In another interview, this one with Kotaku, Spector noted that many people ask him when he’s going to do another game like Deus Ex:
“With Epic Mickey 2, I am! From a structural standpoint, from an underlying design philosophy standpoint, the directives I give the design team, it’s the same.”
People do not play the underlying design philosophies in a game. They play the manifestation of those philosophies, which in the case of both Epic Mickey games, fell far short of the wider and deeper manifestation of Deus Ex’s design philosophies.

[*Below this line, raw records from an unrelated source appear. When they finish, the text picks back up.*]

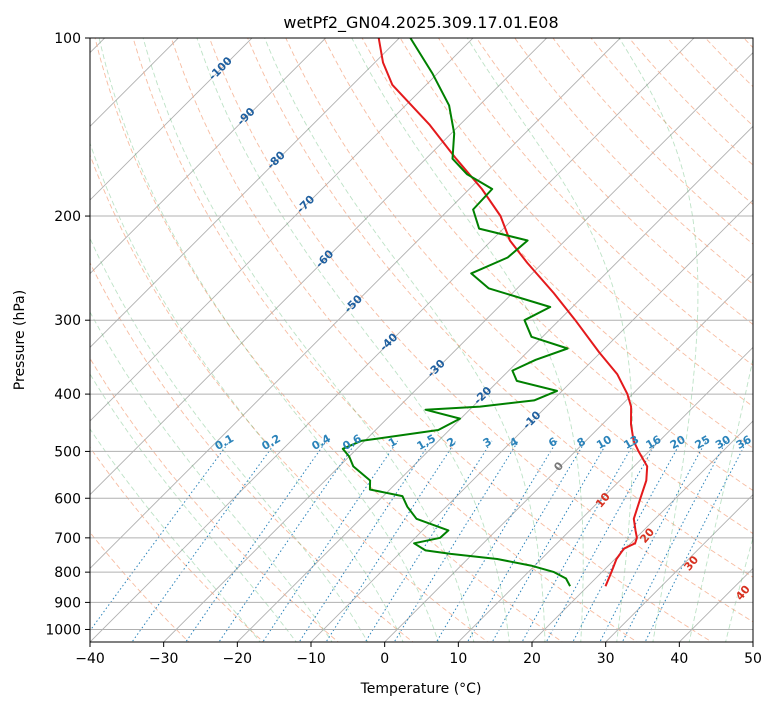 This screenshot has width=775, height=708. I want to click on y-tick-label: 400, so click(68, 395).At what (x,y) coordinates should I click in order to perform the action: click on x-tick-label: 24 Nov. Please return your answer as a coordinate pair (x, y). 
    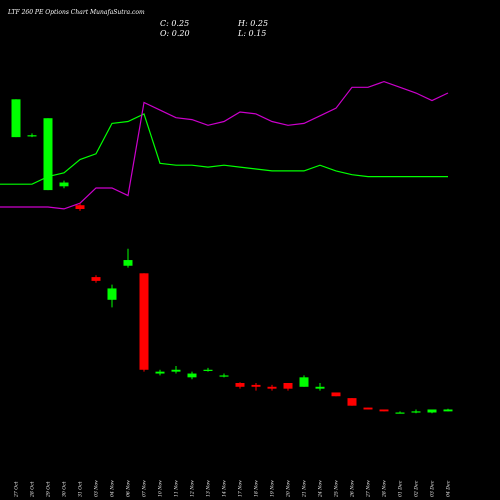
    Looking at the image, I should click on (321, 489).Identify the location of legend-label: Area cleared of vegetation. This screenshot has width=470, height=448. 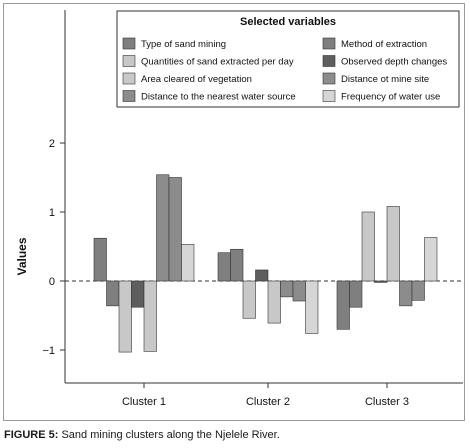
(196, 80).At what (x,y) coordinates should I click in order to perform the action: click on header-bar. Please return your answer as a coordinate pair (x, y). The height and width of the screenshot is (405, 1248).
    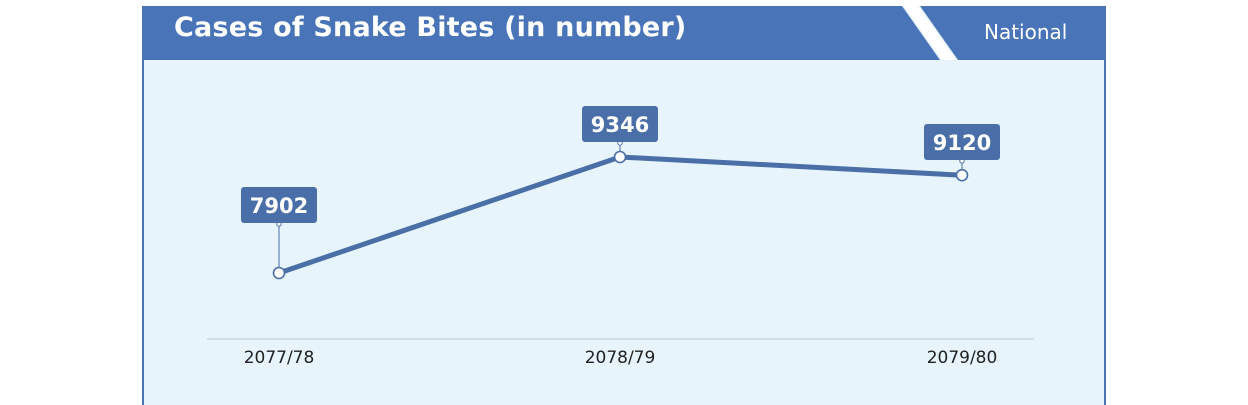
    Looking at the image, I should click on (624, 33).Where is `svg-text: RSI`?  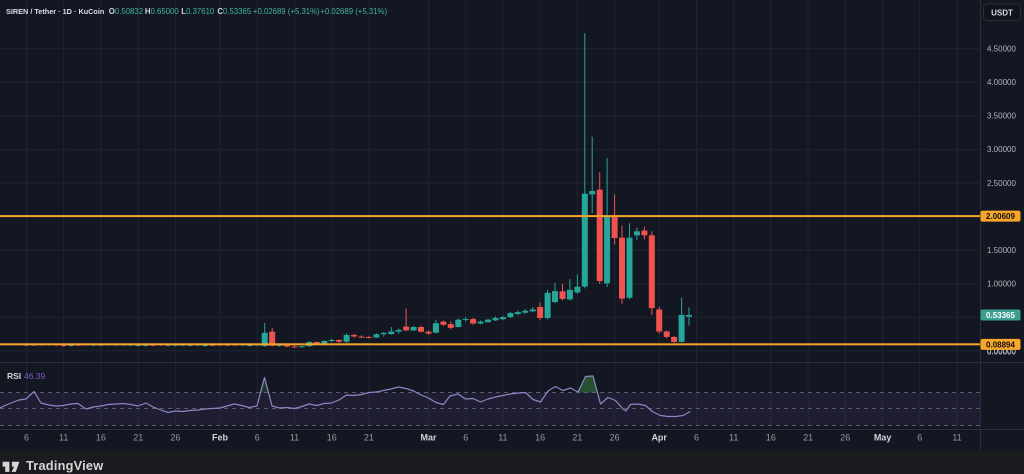
svg-text: RSI is located at coordinates (14, 376).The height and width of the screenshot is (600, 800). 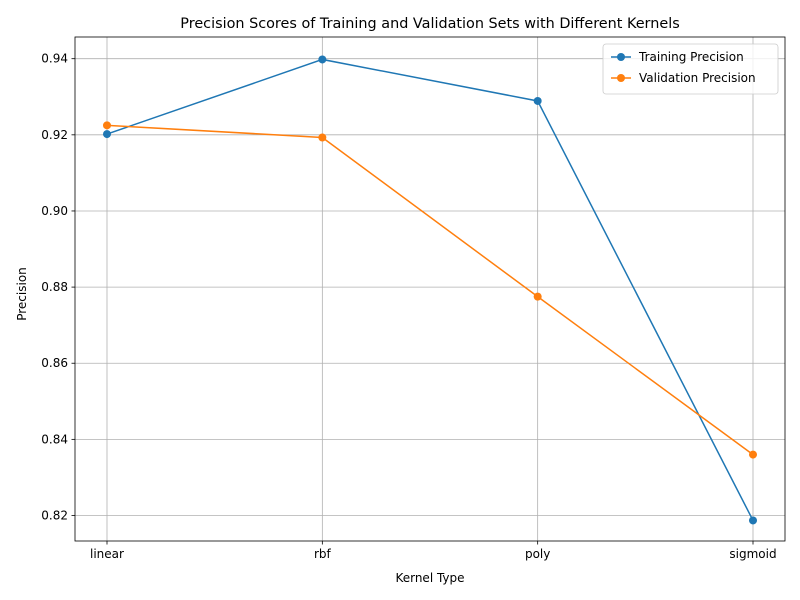 I want to click on legend-item: Validation Precision, so click(x=684, y=78).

Read the rest of the article, especially the long quote at the end; Spector’s explanation of the above assertion is, at best, a straw man argument against the notion that Deus Ex fans didn’t play Epic Mickey because Mickey Mouse is deemed too immature for the core gamer; this is simply not true. (As an aside, this particular Deus Ex fan played the holy jumped up hell out of Epic Mickey and Epic Mickey: The Power of Two; the latter I bought three times before giving up on it entirely — first on the Xbox 360, then on the Wii, and finally on the Wii U.) The problem isn’t that Mickey Mouse is immature, it’s that he’s a one-dimensional, established character, which makes him ill-suited for the type of player expression that Deus Ex fans loved and still crave today. By that standard, JC Denton was also a one-dimensional character, but Deus Ex permitted players to assign their own dimensions to him via the game’s character customization mechanics.
Warren Spector is more than a rock star to the gaming industry — he’s gaming’s Les Paul, so it’s both slightly strange and greatly disturbing to hear him espouse so much passive contempt for something that many people consider to be the finest PC game ever made. This undoubtedly unintentional disrespect for Deus Ex fans can be best illustrated by a quote from the episode “Safe,” from Firefly, in which Kaylee has a less-than-flattering revelation about the romantically inept Simon’s opinion of her:
“If that’s what you think of this life then you can’t think much of them that choose it, can you?”
If Warren Spector regards Deus Ex with such bemused chagrin, what could he possibly think about those who still play it, and still love it, today? Of course, Simon’s and Spector’s comments appear vastly different on the surface — one spoke about flying around space in a fictional piece of luh-suh, the other about the similarities between two seemingly unrelated video games, but from an underlying philosophical standpoint, from a revealing-the-values-of-the-speaker-standpoint, they’re the same.